==== GIVEN TEXT ====

Create a service identity for the TPU VM.
gcloud alpha compute tpus tpu-vm service-identity create --zone=zone
Authenticate with Google Cloud and configure the default project and zone for Google Cloud CLI.
gcloud auth login gcloud config set project PROJECT_ID gcloud config set compute/zone ZONE
Secure capacity
When you are ready to secure TPU capacity, review the quotas page to learn about the Cloud Quotas system. If you have additional questions about securing capacity, contact your Cloud TPU sales or account team.
Provision the Cloud TPU environment
You can provision TPU VMs with GKE, with GKE and XPK, or as queued resources.
Prerequisites
- This tutorial has been tested with Python 3.10 or later.
- Verify that your project has enough
TPUS_PER_TPU_FAMILY
quota, which specifies the maximum number of chips you can access within your Google Cloud project. - Verify that your project has enough TPU quota for:
- TPU VM quota
- IP Address quota
- Hyperdisk balanced quota
- User project permissions
- If you are using GKE with XPK, see Cloud Console Permissions on the user or service account for the permissions needed to run XPK.

==== LISTING ====

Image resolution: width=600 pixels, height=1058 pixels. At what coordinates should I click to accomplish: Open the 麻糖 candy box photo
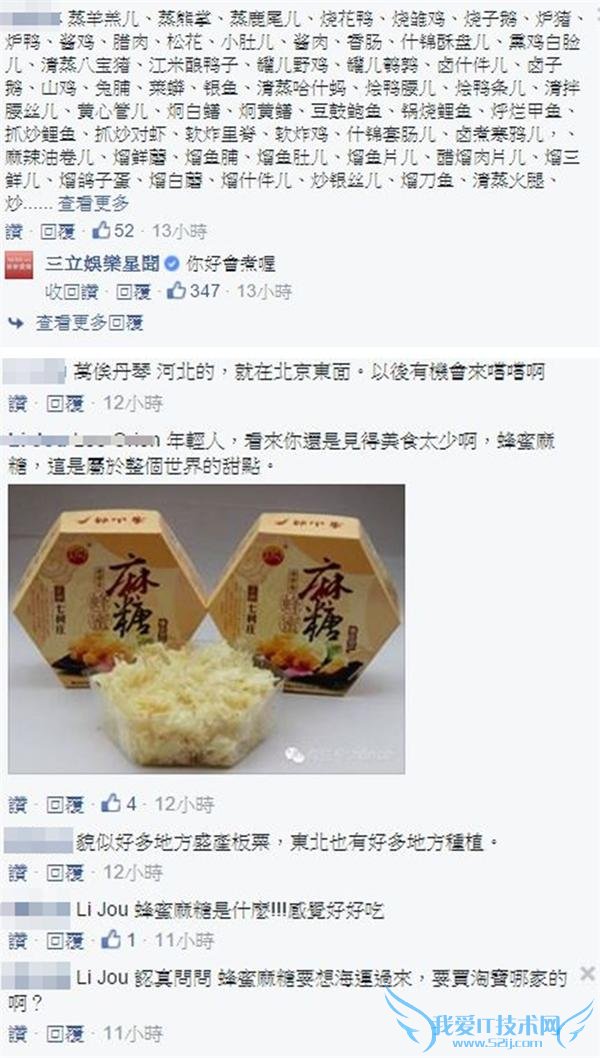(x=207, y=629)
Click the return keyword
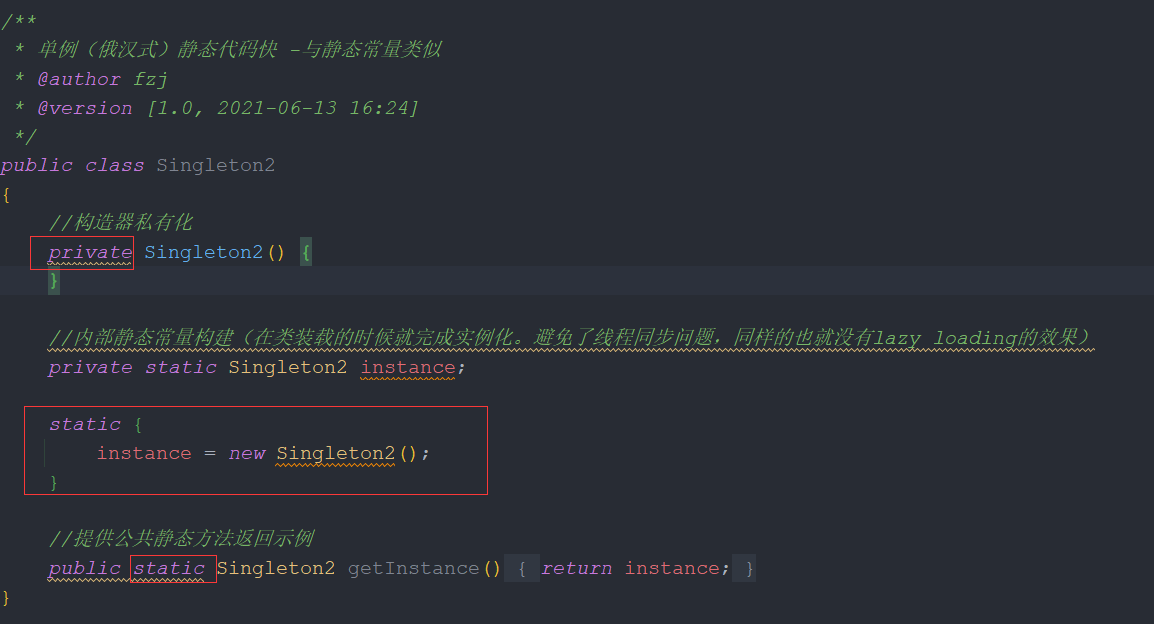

====
==== LISTING ====

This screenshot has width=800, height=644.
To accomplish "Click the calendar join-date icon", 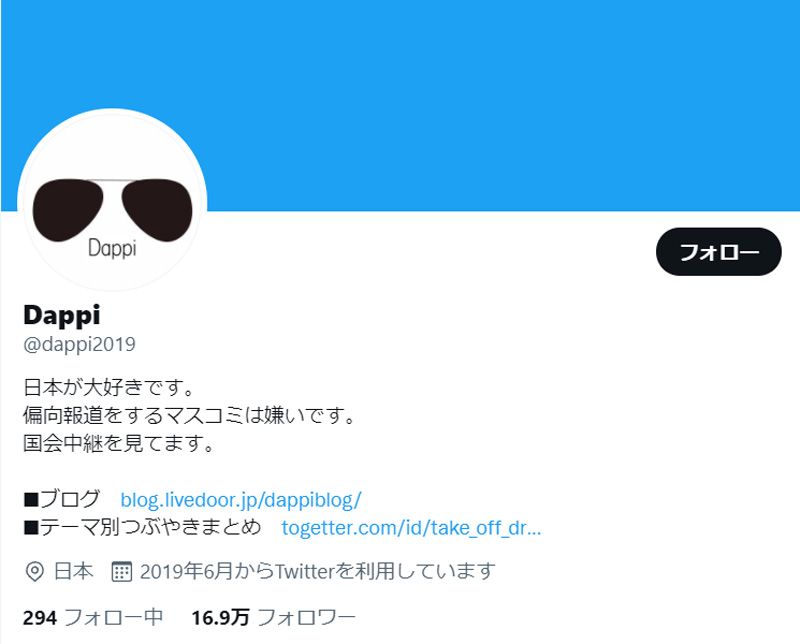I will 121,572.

====
==== LISTING ====

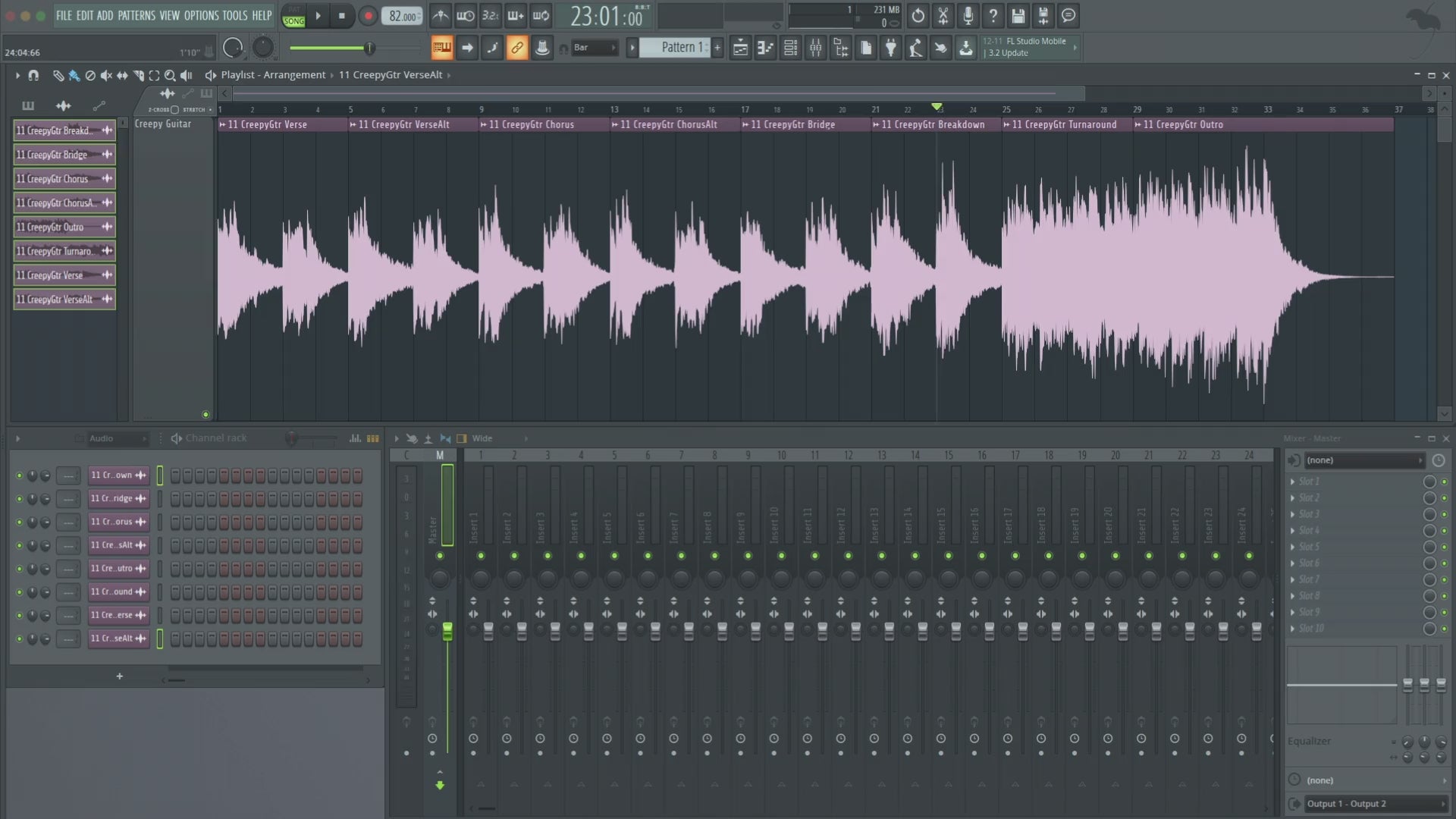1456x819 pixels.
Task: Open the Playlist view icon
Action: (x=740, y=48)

====

> _REQUIRED ACTIONS_:
(A) Using the Cloud TPU setup text, explain why you should check that your project has enough TPUS_PER_TPU_FAMILY quota.
(B) Answer these questions from the Cloud TPU setup text:
(i) Which Python version has the tutorial been tested with?
(ii) Whom should you contact if you have more questions about securing capacity?
(iii) What are the three ways to provision TPU VMs?
(C) List every gcloud command in the Cloud TPU setup text.
Answer from the Cloud TPU setup text alone.

> _WRITTEN RESPONSES_:
(A) The TPUS_PER_TPU_FAMILY quota sets the maximum number of chips you can access within your Google Cloud project.

(B)
(i) Python 3.10 or later.
(ii) Your Cloud TPU sales or account team.
(iii) With GKE, with GKE and XPK, or as queued resources.

(C)
- gcloud alpha compute tpus tpu-vm service-identity create --zone=zone
- gcloud auth login
- gcloud config set project PROJECT_ID
- gcloud config set compute/zone ZONE